**INSTRUCTION**: Please shift the answer coordinates by adding 10 to each of their numbers, and write out the lines from the line with "The width and" up to and including the line with "point(122,79)", with the requests included and kept unchanged.

**Source data**:
══════════════════════════════

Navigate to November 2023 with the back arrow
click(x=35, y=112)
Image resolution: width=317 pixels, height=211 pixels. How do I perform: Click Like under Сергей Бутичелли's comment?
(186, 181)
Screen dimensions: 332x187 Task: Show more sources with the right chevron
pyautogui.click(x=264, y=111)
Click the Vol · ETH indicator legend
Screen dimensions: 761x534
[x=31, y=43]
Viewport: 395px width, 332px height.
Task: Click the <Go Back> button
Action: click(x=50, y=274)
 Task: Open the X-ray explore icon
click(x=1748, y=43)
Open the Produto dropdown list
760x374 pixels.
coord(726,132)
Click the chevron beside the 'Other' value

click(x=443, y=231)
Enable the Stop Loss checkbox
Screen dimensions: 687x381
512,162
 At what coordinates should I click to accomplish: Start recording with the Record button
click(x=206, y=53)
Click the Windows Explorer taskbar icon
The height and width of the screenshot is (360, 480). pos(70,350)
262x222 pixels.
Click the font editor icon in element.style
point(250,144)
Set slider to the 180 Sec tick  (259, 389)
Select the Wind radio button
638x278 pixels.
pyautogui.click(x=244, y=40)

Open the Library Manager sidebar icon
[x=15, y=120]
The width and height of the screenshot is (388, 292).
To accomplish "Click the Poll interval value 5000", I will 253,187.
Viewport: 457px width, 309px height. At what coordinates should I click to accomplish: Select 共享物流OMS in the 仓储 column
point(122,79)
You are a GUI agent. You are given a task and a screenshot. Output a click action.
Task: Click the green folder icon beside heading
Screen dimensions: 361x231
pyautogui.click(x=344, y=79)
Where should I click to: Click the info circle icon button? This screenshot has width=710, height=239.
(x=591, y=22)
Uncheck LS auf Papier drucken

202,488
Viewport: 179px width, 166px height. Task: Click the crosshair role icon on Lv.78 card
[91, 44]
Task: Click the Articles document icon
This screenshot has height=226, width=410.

══════════════════════════════

**RIGHT ANSWER**:
The width and height of the screenshot is (388, 292).
To accomplish "Click the Poll interval value 5000", I will 263,197.
Viewport: 457px width, 309px height. At what coordinates should I click to accomplish: Select 共享物流OMS in the 仓储 column
point(132,89)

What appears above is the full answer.